Miklós Sebők and Zoltán Kacsuk have published an article entitled ’The Multiclass Classification of Newspaper Articles with Machine Learning: The Hybrid Binary Snowball Approach’ in Political Analysis.
Short summary:
The article presents a machine learning-based solution for matching the performance of the gold standard of double-blind human coding when it comes to content analysis in comparative politics. The authors combine a quantitative text analysis approach with supervised learning and limited human resources in order to classify the front-page articles of a leading Hungarian daily newspaper based on their full text. The classification of the imbalanced classes of topics is handled by a hybrid binary snowball workflow. This relies on limited human resources as well as supervised learning; it simplifies the multiclass problem to one of binary choice; and it is based on a snowball approach as the authors augment the training set with machine-classified observations after each successful round and also between corpora.
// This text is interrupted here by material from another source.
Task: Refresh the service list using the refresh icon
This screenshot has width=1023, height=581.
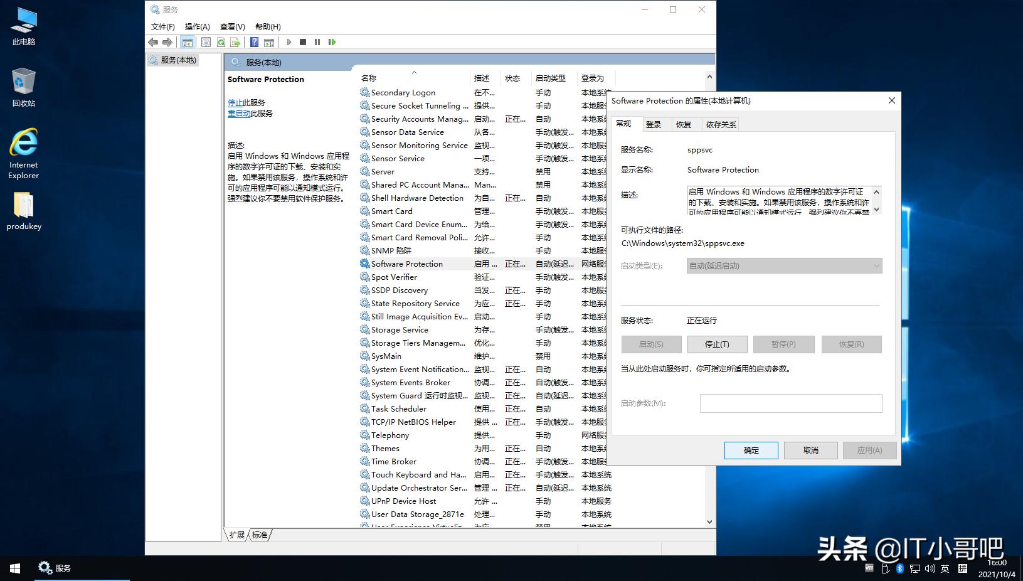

The results show that this approach provided better precision results than what is customary for human coders and most computer-assisted coding projects.
Follow this link for the ‘open access’ article.
Sebők, M. and Kacsuk, Z. (2020) “The Multiclass Classification of Newspaper Articles with Machine Learning: The Hybrid Binary Snowball Approach,” Political Analysis. Cambridge University Press, pp. 1–14. doi: 10.1017/pan.2020.27.